**What is required**
Set down every line of the material below word for word, leaving out the pictures.

**Supplied data**
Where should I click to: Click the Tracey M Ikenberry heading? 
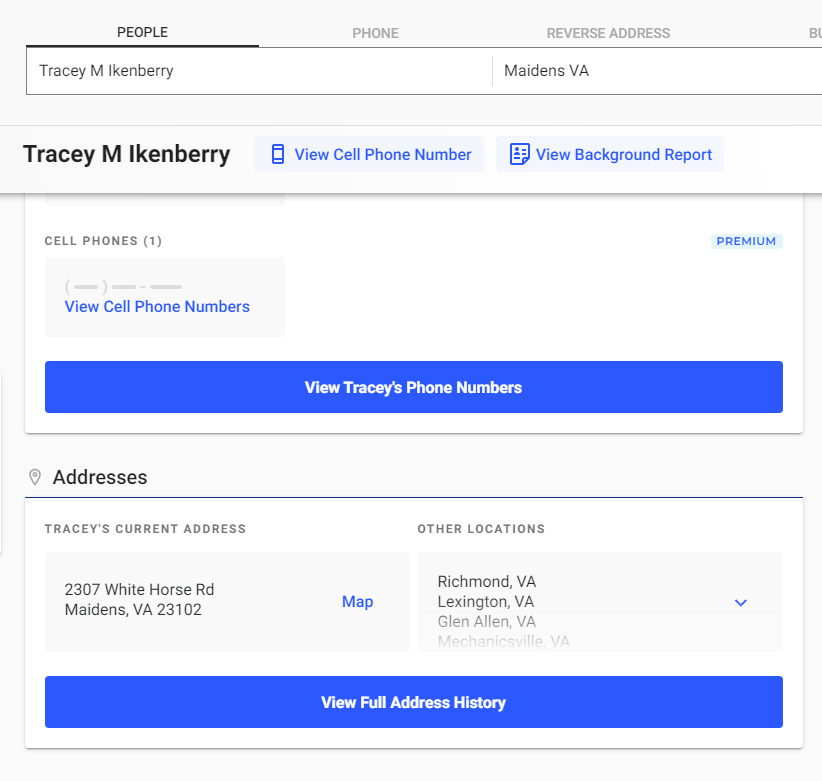click(126, 154)
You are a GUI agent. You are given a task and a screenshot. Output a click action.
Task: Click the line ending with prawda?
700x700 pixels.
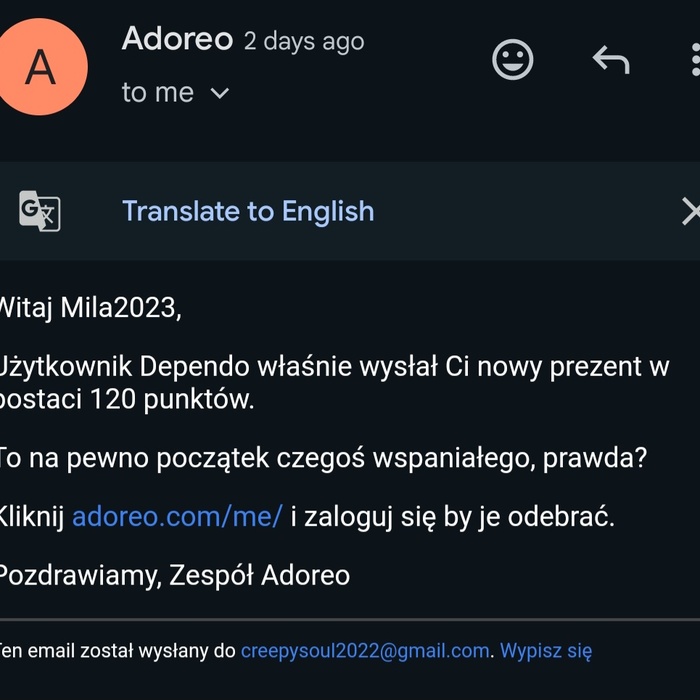click(320, 459)
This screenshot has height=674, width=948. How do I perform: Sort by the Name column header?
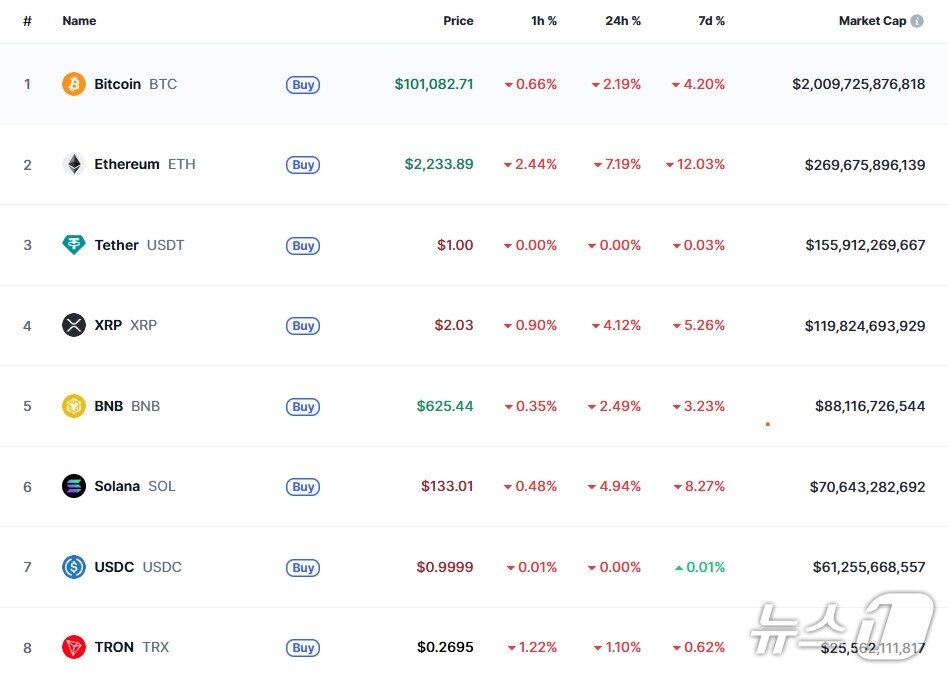pyautogui.click(x=79, y=21)
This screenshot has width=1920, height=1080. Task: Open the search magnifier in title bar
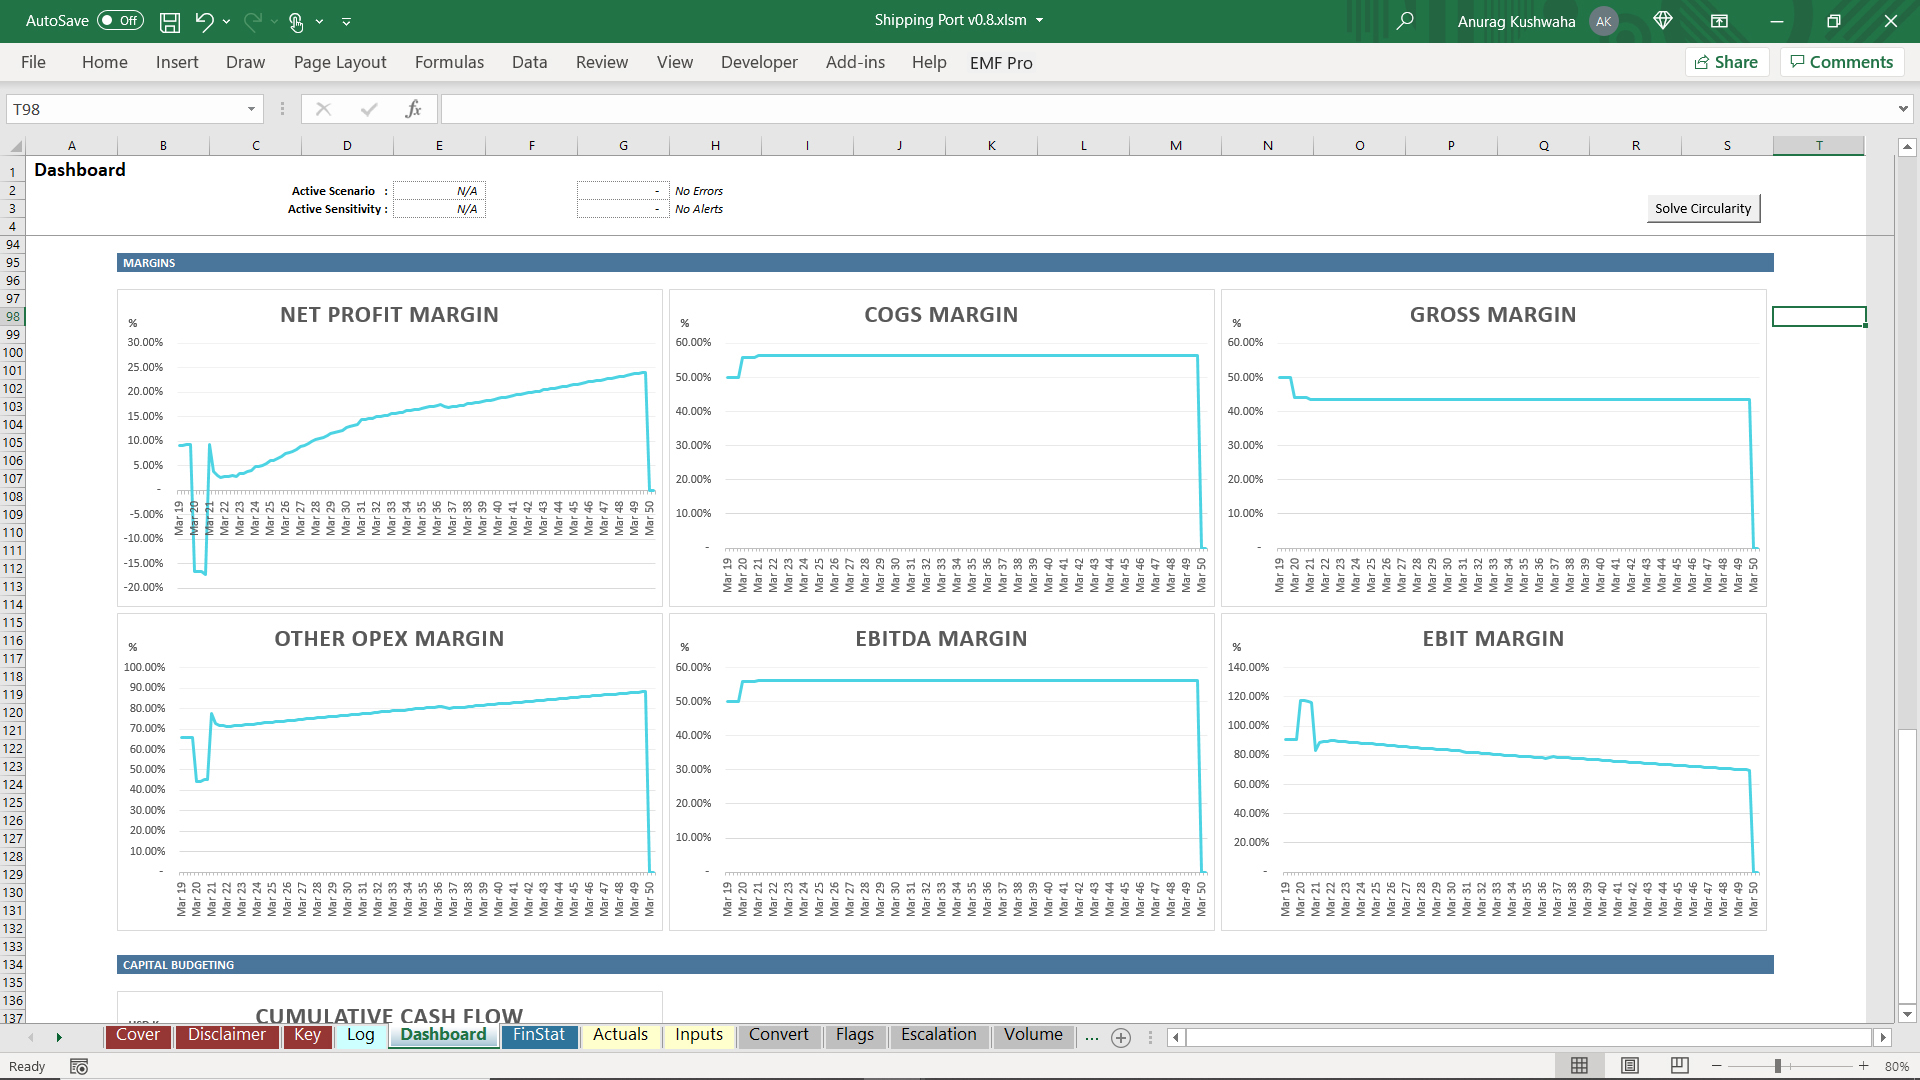1405,21
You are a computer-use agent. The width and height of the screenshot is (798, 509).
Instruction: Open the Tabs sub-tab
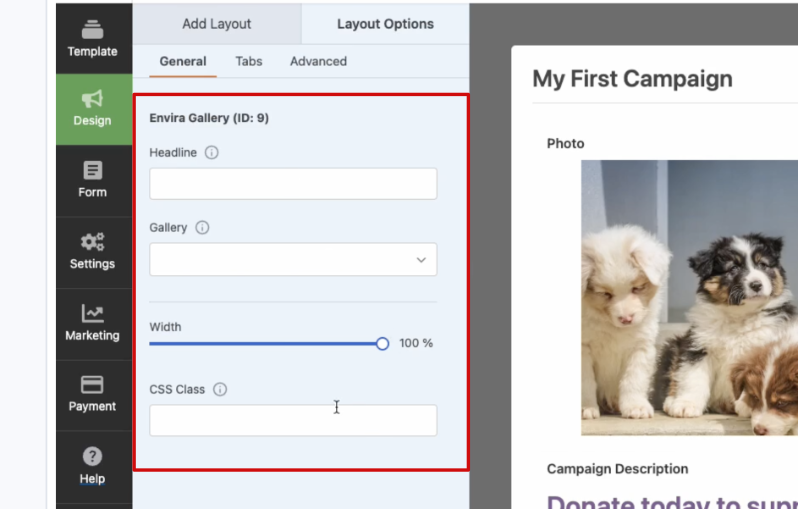pyautogui.click(x=249, y=61)
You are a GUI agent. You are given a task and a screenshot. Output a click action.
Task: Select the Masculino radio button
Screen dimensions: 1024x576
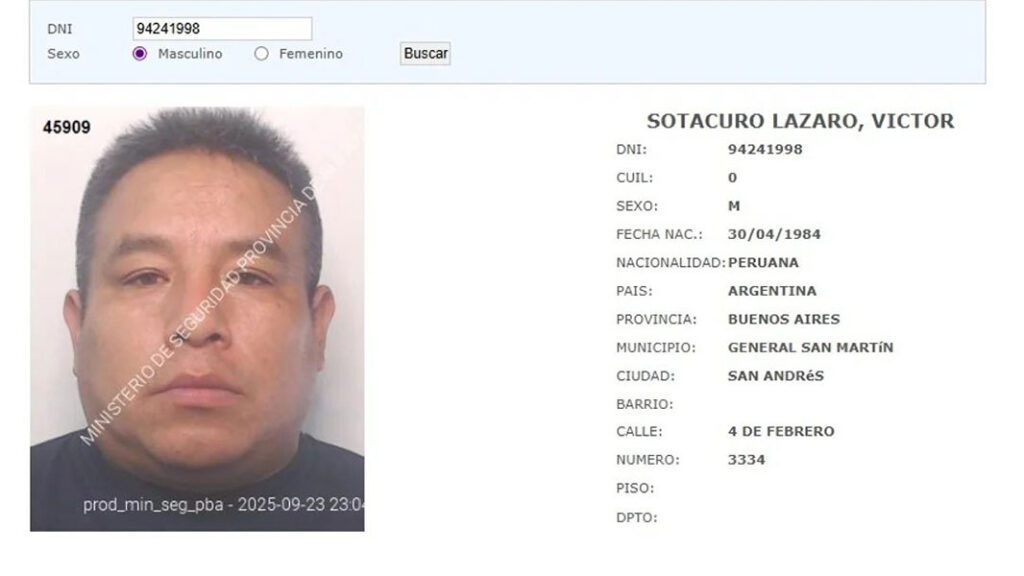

**Task output**
Where should I click to: Click the Tracey M Ikenberry heading? 
click(126, 154)
You are a GUI agent. You are given a task and a screenshot. Output a click action.
Task: Click the line ending with prawda?
700x700 pixels.
click(320, 459)
This screenshot has height=674, width=948. How do I perform: Sort by the Name column header?
pyautogui.click(x=79, y=21)
This screenshot has width=1920, height=1080. Task: Open the search magnifier in title bar
1405,21
You are a computer-use agent. The width and height of the screenshot is (798, 509).
Instruction: Open the Tabs sub-tab
pyautogui.click(x=249, y=61)
You are a GUI agent. You are given a task and a screenshot. Output a click action.
Task: Select the Masculino radio button
Screen dimensions: 1024x576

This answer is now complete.